Re: Morimarusa

From: dgkilday57
Message: 65572
Date: 2009-12-31

--- In cybalist@yahoogroups.com, "Torsten" <tgpedersen@...> wrote:
>
> [...]
>
> Here's a *very* tentative idea:
>
> I have a suspicion the Germanic "heaven" is a loan
>
> Wortschatz der Germanischen Spracheinheit:
> 'hemina, hemila m. Himmel, Zimmerdecke. g. himins m. Himmel;
> an. himinn m. dass.;
> as. heBan und himil m.,
> afries. himel, himul,
> ags. heofon m., engl. heaven;
> ahd. himil m. Himmel, Zimmerdecke,
> mnd. himel, nhd. Himmel.
>
> Davon abgeleitet
> ahd. himilizi, himilze,
> mhd. himelze, himelz n. Zimmerdecke, Baldachin,
> mnd. hemelte Zimmerdecke, ndl. gehemelte Gaumen (aus he-militia-).
> Vgl. gr. kmélethron. (73:8)'
>
> 1) the odd suffix -et-,
> 2) the inlaut alternation w/m and
> 3) the auslaut alternation l/n (some kind of heteroclitic)
> sets it apart from other Germanic words (except for *litel- and *mikel- also having property 3)

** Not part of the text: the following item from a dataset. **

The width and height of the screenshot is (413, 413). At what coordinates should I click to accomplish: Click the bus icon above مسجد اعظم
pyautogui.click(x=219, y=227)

First things last. In <himilizzi> usw. the Gmc. suffix *-itja apparently functions as a collective, parallel to its use in OE <Elmet> 'Elmwood' (cf. Kluge, Nom. Stammb. 2. Aufl. 36). The sense of <himil> here was neither 'heaven' nor 'ceiling', but 'painted panel', and an assembly of these constituted one ceiling, as indicated by a gloss of Hrabanus Maurus:

"Laquearia sunt que cameram subtegunt et ornant que et lacunaria dicuntur pro quibus nos de ligno tabulas pingimus et _himil_ nuncupamus."